Development proposals falling inside one of four mapped tower clusters will benefit from a new, streamlined planning pathway.
Proposals submitted through this pathway will not be subject to the ordinary site-specific planning proposal process. Under the new pathway, planning proposals that demonstrate design excellence will be eligible for up to 50% additional floor space and height.
Artist’s Impression of Tower Clusters, Central Sydney Planning Strategy 2016 p. 202
The decision to scrap the existing bonus for residential accommodation was a key compromise underpinning the agreement between the City of Sydney and the NSW Government. This decision replaces another proposal included in the 2016 draft Strategy which would have capped residential floor space at 50% in new builds over 55 metres.
The Department of Planning, Industry and the Environment expects that the decision to scrap the bonus will promote the supply of commercial floor space in the CBD.
The many different contributions extracted from developers will be consolidated into a single levy, calculated as a percentage of the cost of the development. This is intended to clarify and expedite the calculation and payment of development contributions.
Some commentators anticipate that the 1% development contribution levied under s61 of the City of Sydney Act 1988 (NSW) may increase to capture these other cancelled levies, an issue the development industry will keep a close eye on.

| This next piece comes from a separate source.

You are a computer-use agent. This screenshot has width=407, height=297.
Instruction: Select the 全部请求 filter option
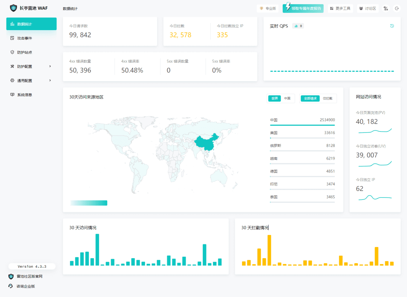(310, 99)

Existing and new build towers on the western edge of the Central Sydney planning area will benefit from an increase in their maximum height from 80 metres to 110 metres.
Plan of Central Sydney with Western Edge Height Increase, Central Sydney Planning Strategy 2016 p. 195.
Central Sydney Planning Area will expand to include the Rocks, Darling Harbour, Ultimo, the University of Technology Sydney and Central Station. This move is intended to streamline planning approvals for development proposals in this broader Central Sydney Planning Area.
These significant changes to the planning environment in Sydney promise to dramatically increase commercial floor space offerings in the central city.
The Central Sydney Planning Committee expects to receive a draft Local Environmental Plan and Strategy Implementation by February 2020. Both the City and the NSW Government are aiming to adopt the strategy and approve the Local Environmental Plan by the end of 2020. There is undoubtedly more to come, so watch this space.